Most organizations have an interesting relationship with training measurement. In almost all cases, they’re thrilled with the idea of quantifying the business impact of their training and showing its value to their stakeholders. In fact, it’s a dream of theirs to shove great results in the faces of their most skeptical business leaders. However, when it comes down to rolling up their sleeves and doing it, there’s an opposite and opposing force at work that makes them reprioritize and put it off until tomorrow.
Real and valid business imperatives can drive this opposing force, but when it’s driven by myths and misconceptions, we need to be clearer and separate fact from fiction. Sadly, the bulk of this force working against measurement and preventing learning and development (L&D) organizations from defining their value is propelled and perpetuated by several assumptions that have no basis in reality. I’ve boiled down these false assumptions to the three biggest myths in measurement:
1. Business Leaders Don’t Need to See Training Results
Almost all business leaders not only want to see training results from their L&D team but actually need to see them to help justify their large training budget allocations to their own stakeholders. The reason they came to expect such small results over the years is that they never saw any before.
Business leaders are always refreshed and grateful for any effort to show tangible business results and return on investment (ROI). In fact, a large-scale study conducted in 2016 showed that 95% of business leaders in over 125 organizations were looking for proof of positive training results from L&D, while only 5% actually received it.
2. If There’s a Negative ROI on Any Training, We’re Going to Look Bad
You’ll always be commended more for measuring and putting your money where your mouth is than for delivering training that you can’t measure or refuse to measure. Further, even if you do come across a few programs that don’t conspicuously yield enough benefit to outweigh the costs, you’ll learn from those programs and find out through your measurement process exactly how to improve training in the future.
For instance, one organization recently discovered that a recent training program had a solid benefit — revenue generation — for the business, but it wasn’t enough to offset the cost. In response, the organization’s L&D team delivered a slightly shorter and cheaper version, and the ROI became positive. Through the measurement process, they discovered which components were most effective and which they could revise or replace.
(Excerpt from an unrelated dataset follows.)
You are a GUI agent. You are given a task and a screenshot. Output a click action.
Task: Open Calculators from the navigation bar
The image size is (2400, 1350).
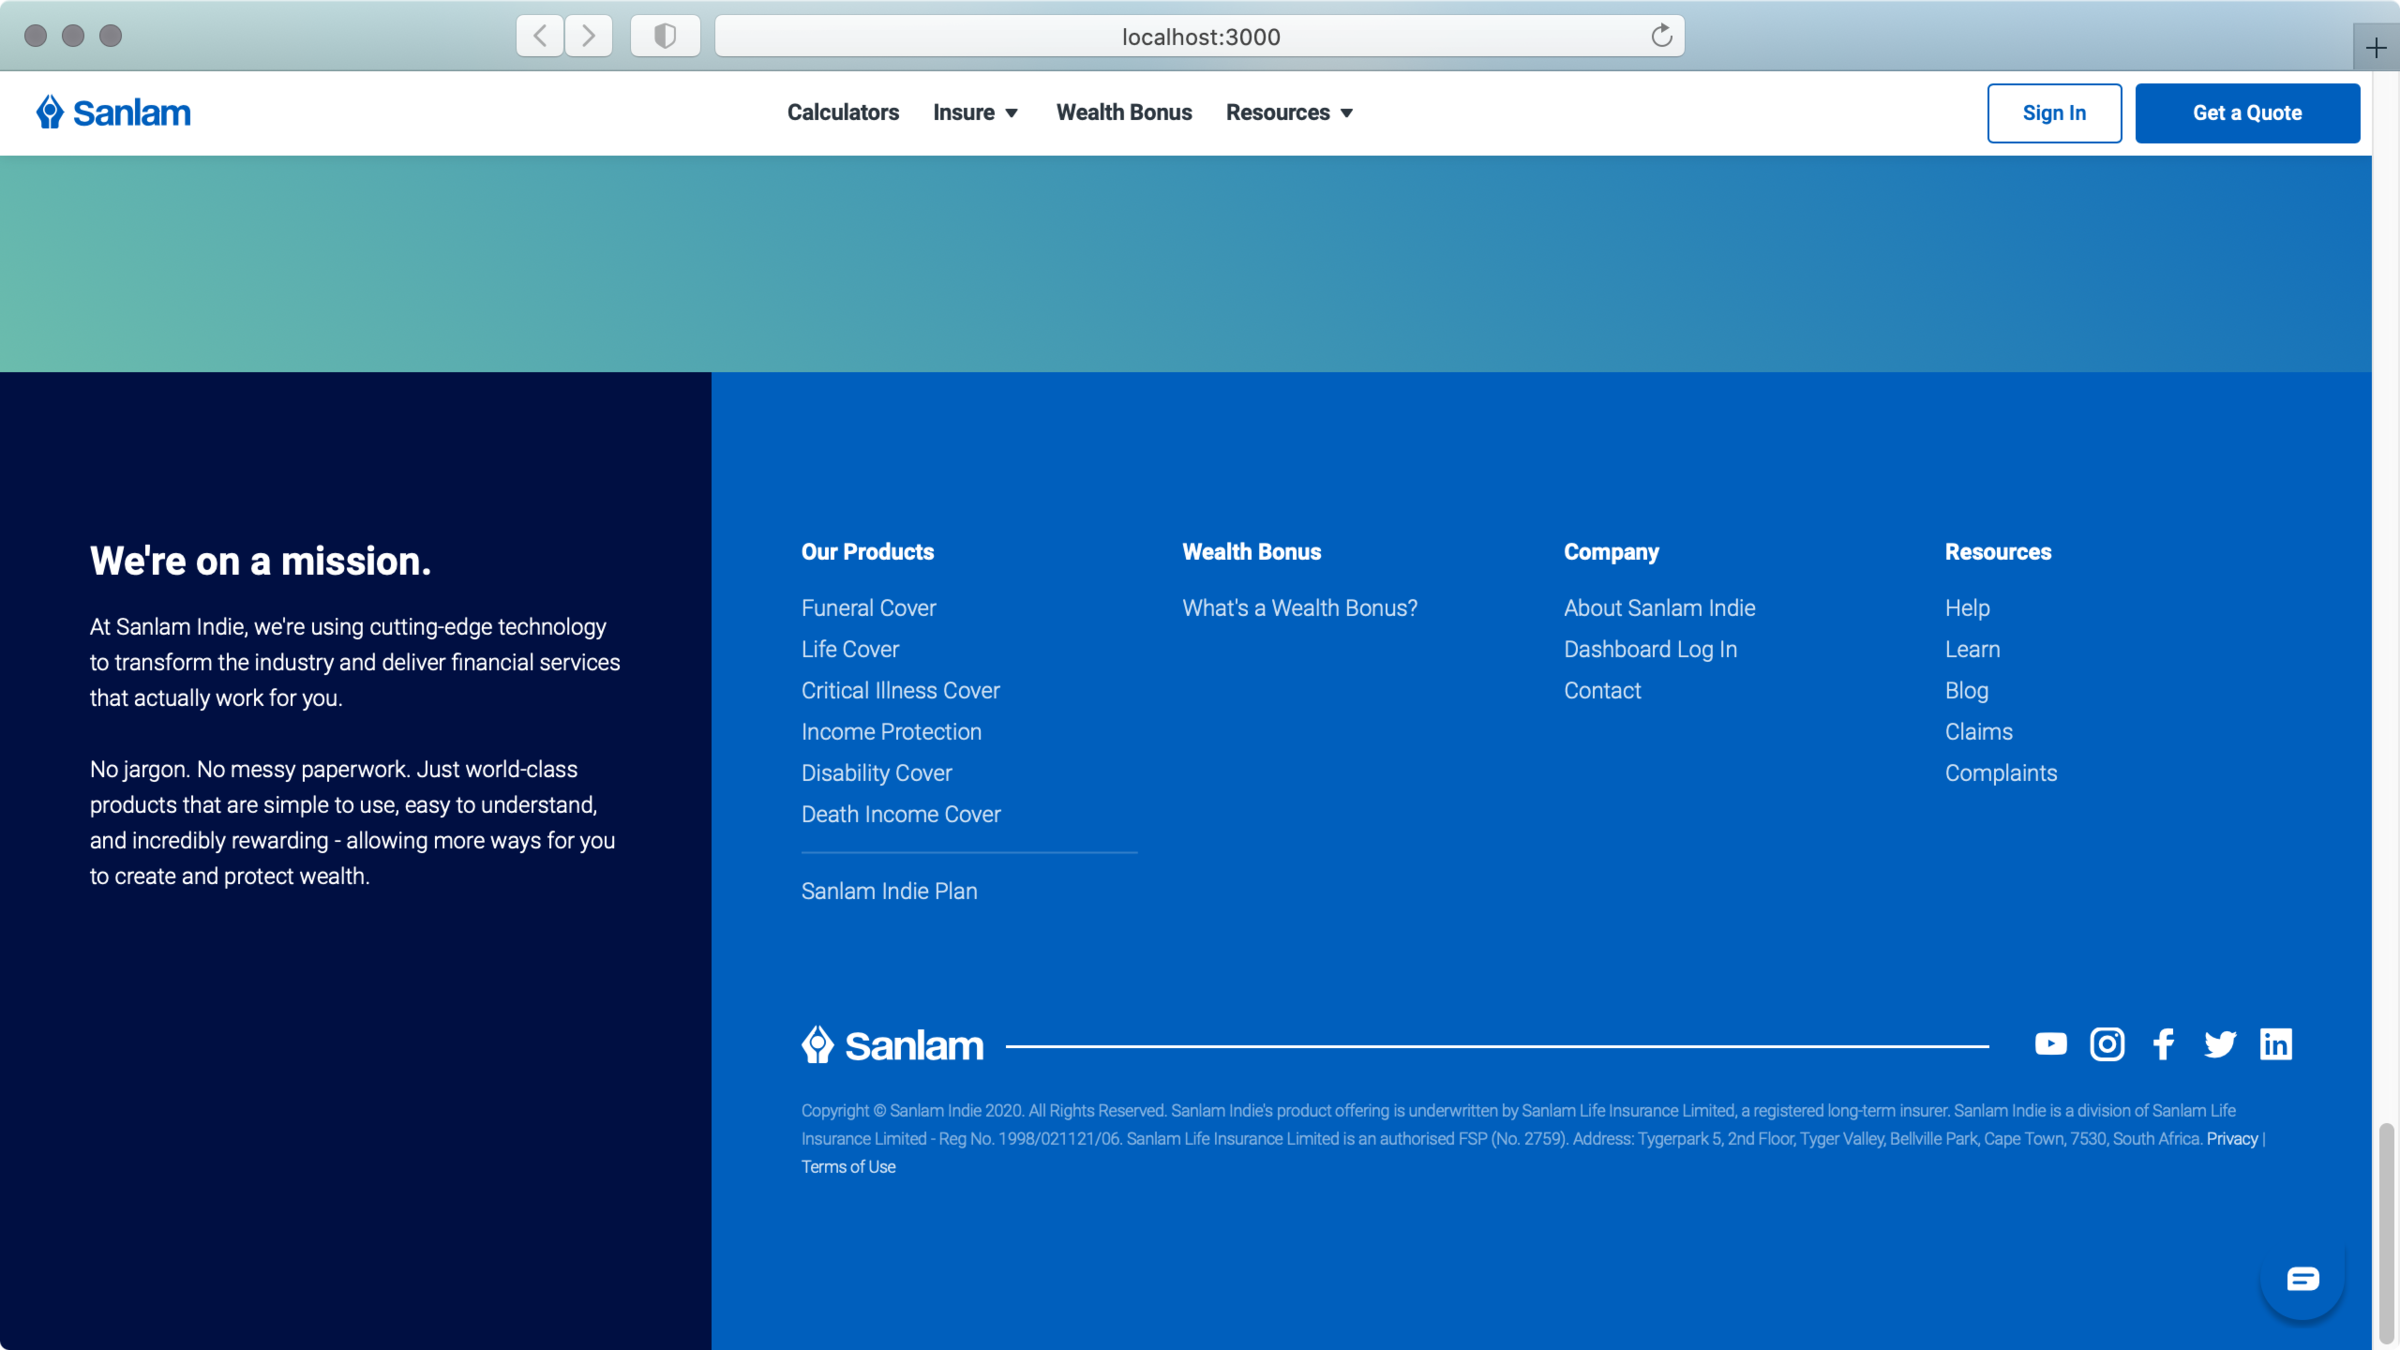(842, 112)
3. I Have to Implement an Enterprise-wide Measurement Approach That Will Work for Everyone
The best approach L&D organizations can take when starting on their measurement journeys is to start small. First, pick one or two programs that are visible and important to your stakeholders, and measure them rigorously and comprehensively. Doing so will show your stakeholders that you know how to do it right. Then, they’ll be interested in doing more of it.
Who cares about a huge, organization-wide measurement approach if they don’t buy into your methods? In fact, when stakeholders find out that you’re doing it right for one program within one business function, the rest of your stakeholders will come clamoring to ask you to do the same for their department. Don’t push measurement onto all your stakeholders all at once; start in one pocket of the organization — and do it right — and the rest will come running to you.
Understanding that these three notions are unfounded will help you fight, or at least mitigate, the opposing forces that make you put off measurement. By recognizing the urgency for results, starting with a few key programs and squashing your fear of negative results, you will be able to jump right in and start measuring. Then, you’ll finally be able to report all your amazing results to your business leaders and convince them that training works.